What Country is This?
It is difficult for me to recognize my country today. I hear bickering. I see posturing. I observe a partisanship so aggressive that the truth that is spoken can only be a half-truth at best. One must go to the opposite partisan for the other half and hope that there is enough there to make the whole. But mostly the 24-hour news cycle produces whatever sells. Truth be damned!
This presents a problem for our discourse that is worse than fake news. In a media and social media dominated world we have already lost interest in and the capacity for real personal interactions and relationships. Know what I mean? The kind where one human speaks face to face or even voice to voice with another? In that world to be invited to go to your corners and come out fighting for the half-truth one prefers is a recipe for disaster.
Sad to say but I observe this same phenomenon in the “church”. Almost subconsciously the social references from the pulpit mirror the partisanship in the pew. Perhaps at this point I should identify myself. If I’m correct in my observations that will be enough to send half of you scurrying for the exit.
I am a 67-year old African American male. I am married to a woman. We have children and grandchildren. I live in a predominantly “white” neighborhood and attend a predominantly white church. I work in a predominantly “black” neighborhood. I grew up in all black neighborhoods and attended all black schools until college. I have white and black friends with whom I actually socialize. Really!
As I move freely between the various worlds I live in I find the lack of real interest in and interaction with the other to be astounding. The colorization of our national discourse has become so well defined that one need not listen long to know what megaphone the speaker is mimicking. We are not becoming balkanized. We are there.
But back to my country. I am not nostalgic for an idyllic past that never was. But I do think that there is something to be said for a time when there was less information about information for information’s sake. I do think that there is something to be said for a time when information was not thought to be synonymous with the truth. I do think that there is something to be said for a time when research born of curiosity was encouraged. I do think that there is something to be said for a time when time was given to thought.

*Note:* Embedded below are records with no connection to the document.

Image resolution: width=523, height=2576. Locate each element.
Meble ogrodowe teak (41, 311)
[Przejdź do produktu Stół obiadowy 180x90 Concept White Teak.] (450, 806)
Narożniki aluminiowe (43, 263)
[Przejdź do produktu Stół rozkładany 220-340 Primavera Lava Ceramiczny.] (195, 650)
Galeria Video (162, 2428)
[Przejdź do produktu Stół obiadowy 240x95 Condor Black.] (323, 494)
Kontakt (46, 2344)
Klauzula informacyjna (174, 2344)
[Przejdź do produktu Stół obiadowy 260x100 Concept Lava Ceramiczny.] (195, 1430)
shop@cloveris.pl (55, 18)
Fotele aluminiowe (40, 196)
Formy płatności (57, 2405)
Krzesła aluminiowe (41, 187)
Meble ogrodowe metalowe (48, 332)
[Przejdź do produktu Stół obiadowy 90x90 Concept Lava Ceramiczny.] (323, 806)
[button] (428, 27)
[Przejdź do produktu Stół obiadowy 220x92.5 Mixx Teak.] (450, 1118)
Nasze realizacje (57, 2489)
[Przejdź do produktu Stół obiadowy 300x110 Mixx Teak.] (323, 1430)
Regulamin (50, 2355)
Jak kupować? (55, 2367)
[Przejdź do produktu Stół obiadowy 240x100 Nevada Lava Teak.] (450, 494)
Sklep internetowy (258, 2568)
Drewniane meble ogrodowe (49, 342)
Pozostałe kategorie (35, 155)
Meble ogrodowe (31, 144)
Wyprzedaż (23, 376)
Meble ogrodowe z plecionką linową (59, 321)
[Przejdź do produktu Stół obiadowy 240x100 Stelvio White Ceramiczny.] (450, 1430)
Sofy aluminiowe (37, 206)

If I’m correct the information driven world poses a threat to my work. That work involves getting a message to the general public that will change the way that they think about a particular subject. It’s a message that asks them to challenge a deeply embedded pattern of thought about our country and themselves that is untrue. It’s powerful but it’s untrue. It’s the idea that “White” people are superior and that “Black” people are inferior. It’s an idea that both people groups buy-in to with devastating consequences.
In a world of fake news and partisan discourse that’s a toughie! Any ideas?